AFTER THE CALL, I DIDN’T CARE MUCH ABOUT THE KITCHEN burning around me, or the men with guns outside. All I cared about was getting out, getting to Maia.

“Twenty minutes?” Ralph cursed Etch Hernandez with Spanish epithets even I had never heard. “That’s impossible, vato.”

“Bigger fire,” I advised.

We splashed more brandy, piled on grocery bags and washrags and cardboard boxes, and in no time we had a nice blaze going along the back wall. Soon the curtains and the back door were in flames.

Ralph smashed out a window with his baseball bat. He threw a Molotov cocktail toward the driveway and was rewarded with a loud BA-ROOM and some surprised yelps from the men outside.

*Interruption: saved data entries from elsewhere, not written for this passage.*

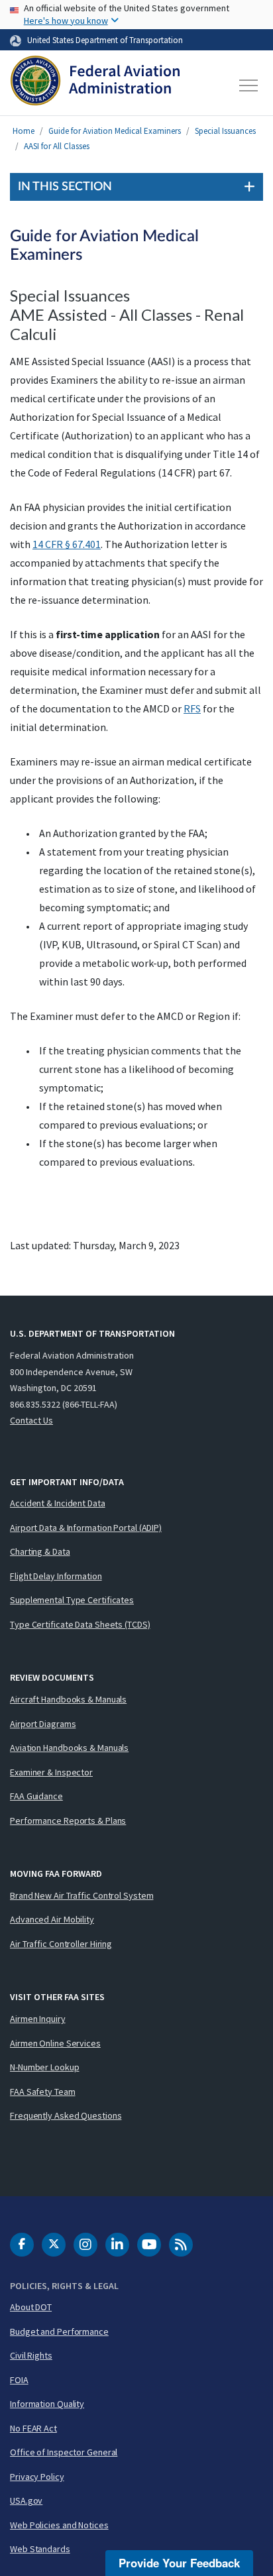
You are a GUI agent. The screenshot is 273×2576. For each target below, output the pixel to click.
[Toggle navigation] (249, 85)
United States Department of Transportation (105, 39)
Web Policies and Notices (59, 2525)
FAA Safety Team (43, 2092)
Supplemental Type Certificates (72, 1600)
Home (23, 131)
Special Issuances (225, 131)
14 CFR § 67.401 (66, 544)
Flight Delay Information (56, 1576)
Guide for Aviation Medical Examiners (114, 131)
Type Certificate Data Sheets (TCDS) (80, 1624)
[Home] (95, 85)
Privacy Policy (37, 2477)
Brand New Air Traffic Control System (81, 1895)
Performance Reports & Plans (68, 1820)
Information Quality (47, 2404)
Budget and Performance (59, 2331)
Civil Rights (31, 2355)
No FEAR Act (33, 2428)
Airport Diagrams (43, 1724)
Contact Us (31, 1420)
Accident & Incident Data (57, 1503)
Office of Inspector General (63, 2452)
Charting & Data (40, 1551)
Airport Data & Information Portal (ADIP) (86, 1528)
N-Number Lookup (45, 2067)
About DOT (31, 2307)
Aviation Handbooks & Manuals (69, 1748)
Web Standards (40, 2549)
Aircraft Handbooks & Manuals (68, 1699)
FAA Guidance (36, 1796)
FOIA (19, 2380)
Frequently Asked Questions (65, 2115)
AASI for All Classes (56, 146)
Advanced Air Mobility (52, 1919)
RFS (192, 708)
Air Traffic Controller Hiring (61, 1944)
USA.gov (26, 2500)
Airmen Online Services (55, 2043)
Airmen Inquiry (38, 2019)
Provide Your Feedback (179, 2563)
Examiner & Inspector (51, 1772)
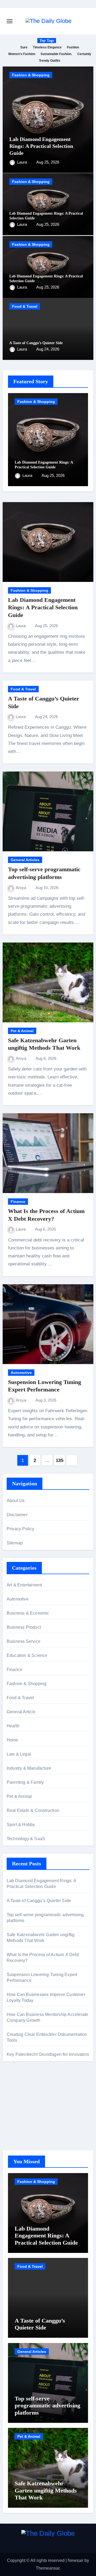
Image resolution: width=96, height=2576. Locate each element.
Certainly (84, 54)
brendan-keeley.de (24, 2118)
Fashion (73, 47)
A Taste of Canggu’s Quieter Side (36, 343)
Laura (22, 162)
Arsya (21, 887)
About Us (16, 1500)
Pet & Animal (22, 1031)
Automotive (21, 1372)
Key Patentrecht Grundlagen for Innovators (48, 2054)
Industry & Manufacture (29, 1768)
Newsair (75, 2560)
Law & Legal (19, 1754)
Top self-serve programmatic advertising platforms (47, 2405)
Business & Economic (28, 1613)
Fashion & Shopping (31, 75)
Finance (18, 1201)
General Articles (25, 860)
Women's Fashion (21, 54)
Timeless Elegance (47, 47)
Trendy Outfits (49, 60)
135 (59, 1460)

“The kitchen’s on fire!” one of them yelled.

Full points for powers of observation.

They banged on the back door, found it too hot to touch.

“Around to the front!” somebody yelled.

Perfect.

The guys on the interior door hammered away with newfound zeal. The refrigerator rattled and rocked.

“Another few seconds,” Ralph said.

“Smoke,” I warned. “No time.”

I could barely see. Forget breathing.

Ralph climbed onto the kitchen sink. He kicked open the only window that wasn’t in flames and jumped. I was right behind him.

The diversion almost worked. At least, there was no one waiting to shoot us as we crashed through a pomegranate bush and tumbled onto the back lawn.

We wove between banquet tables, trying to avoid broken champagne glasses and soggy paper plates of leftover food.

We were just passing the pavilion tent, about halfway to the woods, when Alex Cole yelled, “Freeze!”

He had anticipated our plan well enough to position himself on the back veranda of the house. He’d exchanged his Krispy Kreme doughnuts for an automatic assault rifle. Even from halfway across the yard, I was pretty sure a full clip would turn us into Swiss cheese.